For some, being singlewhen you don’t necessarily want to becan be a stressful time.
These feelings and fears are valid, but take that time to work on yourself.
Because in my practice, fulfilling relationships are created when two individuals are independently ready to find love.
What does it mean to be ready to find love?
Being an adult doesn’t mean you have to have everything together.
You know what you want in a partner.
You don’t just think, “I want a partner who is intelligent.”
Know that when youdefine what it is that you want, you’ll find it.
You’re the right kind of selfish.
You prioritize your self-care.
It’s a myth that we need to place our partners above ourselves.
You know yourself.
You know what lights you up.
You know what pisses you off.
You know that soy milk makes you queasy.
Why does this matter?
You aren’t looking for anyone to fix you.
You have priorities, goals, and hobbies.
Maybe you enjoy cooking or collecting comic books.
You aren’t waiting around to be “saved” because you might save yourself.
More importantly, you aren’t expecting someone to fix you because you know you aren’t broken.
You aren’t trying to fix anyone.
You have baggage, and so will your partner.
You are emotionally and physically available.
Have you created space in your life for a partner?
No, that doesn’t mean a drawer in your dresser.
It means you are willing and able togive and receive love.
You’re prepared to close one door before you open another.
Bluntly put, you’re willing to stop sleeping around (or whatever your emotional/behavioral equivalent) and commit.
People who are good partners are the ones who actually want to be in a relationship.
You’re a good listener.
you might take in what your friend sayswithout simultaneously contemplating your rebuttal.
you might muster the self-control to not interrupt your mother mid-sentence.
This goes well beyond being able to listen to others to include actually being present.
You communicate productively.
There’s a big difference between communication andproductive communication.
You state how you feel without playing games or being passive-aggressive.
You know how to express what you want rather than just harping on what you don’t want.
You’re OK with being flawed (even if you don’t like it).
You’re willing to open yourself up, be vulnerable, and occasionally look like an idiot.

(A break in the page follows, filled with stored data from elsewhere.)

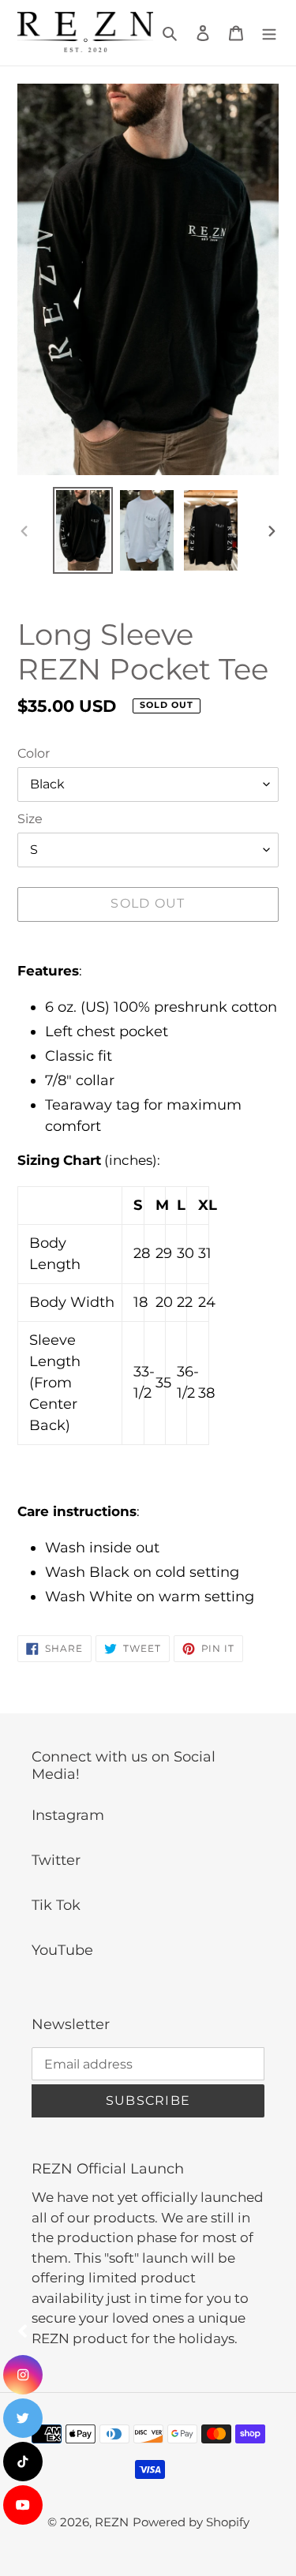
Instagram (68, 1815)
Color (33, 753)
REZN (112, 2521)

You know the meaning of equality.
It means that you’re willing to let things average out over the course of the relationship.
You like to win, but it’s OK if you don’t.
Your conflict style eases.
When you fight with people, you should be fighting to make progress rather than to win.
You know how to apologize.
You might not like apologizing, but you knowhow to do it.
You don’t make excuses or make a run at cajole others into taking responsibility for your issues.
You own it sincerely without making excuses.
You then learn from it.
You cultivate gratitude.
Nobody wants a partner who takes them for granted.